The Incompetents’ Estates Act of February 28, 1956, P. L. (1955) 1154; sec. 644, 50 PS §3644, provides as follows:

“All income received by a guardian of the estate of an incompetent, in the exercise of a reasonable discretion, may be expended in the care and maintenance of the incompetent without the necessity of court approval. The court, for cause shown, may authorize or direct the payment or application of any or all of the income or principal of the estate of an incompetent for the care, maintenance or education of the incompetent, his spouse, children or those for whom he was making such provision before his incompetency, or for the reasonable funeral expenses of the incompetent’s spouse, child or indigent parent. In proper cases, the court may order payment of amounts directly to the incompetent for his maintenance or for incidental expenses and may ratify payments made for these purposes.”

The foregoing statutory provision circumscribes the power and authority of the guardian to make disposition of the principal and income of the incompetent’s estate. There is no ambit of discretion except within the orbit of the powers expressly conferred or necessarily implied from the statute. Notwithstanding the unlikelihood of the mental recovery of the incompetent, and notwithstanding the unlikelihood that he will not in the future write a new will, neither possibility may be entirely excluded. Furthermore, it is within the realm of possibility that one or both of the daughters, as well as the wife, may predecease the incompetent, which event would effect a change in the parties who would inherit the estate of the incompetent upon his death.

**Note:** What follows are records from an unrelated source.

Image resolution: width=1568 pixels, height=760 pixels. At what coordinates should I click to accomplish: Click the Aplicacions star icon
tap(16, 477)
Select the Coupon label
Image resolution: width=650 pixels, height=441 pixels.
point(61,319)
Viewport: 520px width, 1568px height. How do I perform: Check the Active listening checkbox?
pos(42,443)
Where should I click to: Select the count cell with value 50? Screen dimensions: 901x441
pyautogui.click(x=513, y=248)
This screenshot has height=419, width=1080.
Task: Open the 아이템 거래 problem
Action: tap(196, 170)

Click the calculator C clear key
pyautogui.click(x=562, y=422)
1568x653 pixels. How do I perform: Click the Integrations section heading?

In any event, incompetence is not the legal equivalent of death, and tax avoidance is not a sufficient legal ground for the intestate distribution of any part of an incompetent’s estate while he is putatively testate and actually alive.

For the reasons herein stated, the court is without power to grant the relief prayed for.

The decision in the present proceeding deals only with the request to make payments out of principal and income to the wife and two daughters of the incompetent in anticipation of what they may be entitled to receive at the time of the death of the incompetent or a portion thereof, provided they survive him. Nothing contained in this opinion shall be construed as prohibiting the payment to the wife as a legal dependent of the incompetent of such additional sums as shall within the sound discretion of the guardian be proper and appropriate.

Accordingly, the court enters the following

Order

And now, to wit, March 20, 1957, for the reasons above set forth, the petition for allowance filed by the guardian of the above incompetent’s estate is hereby disallowed and dismissed.

The costs of these proceedings shall be charged against the incompetent’s estate.